▶ _Exercise brief_:
Which lines of the data contain the word "Open"? List each one in full.

* * *

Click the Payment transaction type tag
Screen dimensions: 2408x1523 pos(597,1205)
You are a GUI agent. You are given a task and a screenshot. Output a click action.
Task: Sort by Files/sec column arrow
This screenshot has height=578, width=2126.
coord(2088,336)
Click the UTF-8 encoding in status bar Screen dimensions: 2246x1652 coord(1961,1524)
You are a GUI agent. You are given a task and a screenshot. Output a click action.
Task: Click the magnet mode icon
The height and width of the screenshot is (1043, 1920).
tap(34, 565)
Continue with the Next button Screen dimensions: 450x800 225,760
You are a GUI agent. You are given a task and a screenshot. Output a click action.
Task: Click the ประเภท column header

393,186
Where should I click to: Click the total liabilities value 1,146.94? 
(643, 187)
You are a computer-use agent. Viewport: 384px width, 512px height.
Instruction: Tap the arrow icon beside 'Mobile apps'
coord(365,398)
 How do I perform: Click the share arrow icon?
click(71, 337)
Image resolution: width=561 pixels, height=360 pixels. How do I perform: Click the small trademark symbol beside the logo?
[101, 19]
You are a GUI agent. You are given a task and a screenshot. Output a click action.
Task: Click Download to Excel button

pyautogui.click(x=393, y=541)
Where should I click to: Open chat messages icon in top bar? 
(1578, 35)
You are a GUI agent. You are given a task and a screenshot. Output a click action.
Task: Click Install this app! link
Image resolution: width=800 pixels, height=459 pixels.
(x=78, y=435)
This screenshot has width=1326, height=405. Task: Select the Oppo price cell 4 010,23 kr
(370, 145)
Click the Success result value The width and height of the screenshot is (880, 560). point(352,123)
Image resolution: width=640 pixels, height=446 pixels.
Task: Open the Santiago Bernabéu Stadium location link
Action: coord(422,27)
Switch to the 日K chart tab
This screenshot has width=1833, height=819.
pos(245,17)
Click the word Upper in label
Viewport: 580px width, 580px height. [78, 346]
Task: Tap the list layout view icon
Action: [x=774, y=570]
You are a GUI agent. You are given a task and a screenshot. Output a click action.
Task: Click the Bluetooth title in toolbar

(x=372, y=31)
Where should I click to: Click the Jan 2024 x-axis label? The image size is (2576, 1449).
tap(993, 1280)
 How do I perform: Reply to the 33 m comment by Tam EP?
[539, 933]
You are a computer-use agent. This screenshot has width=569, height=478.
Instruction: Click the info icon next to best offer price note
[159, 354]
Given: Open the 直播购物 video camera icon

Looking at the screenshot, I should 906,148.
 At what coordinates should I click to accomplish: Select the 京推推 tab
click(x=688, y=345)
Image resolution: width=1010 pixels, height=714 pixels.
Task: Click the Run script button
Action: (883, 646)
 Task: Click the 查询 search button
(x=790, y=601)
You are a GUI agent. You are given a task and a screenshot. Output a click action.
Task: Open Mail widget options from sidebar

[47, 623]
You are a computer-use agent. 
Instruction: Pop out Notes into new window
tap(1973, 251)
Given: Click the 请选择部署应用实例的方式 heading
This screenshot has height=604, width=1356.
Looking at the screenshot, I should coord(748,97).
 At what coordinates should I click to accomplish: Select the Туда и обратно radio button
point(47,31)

* * *

▶ _Complete response_:
Where should I click to: Open chat messages icon in top bar? 
Task: Open the Santiago Bernabéu Stadium location link
Given: Open the 直播购物 video camera icon
Task: Open Mail widget options from sidebar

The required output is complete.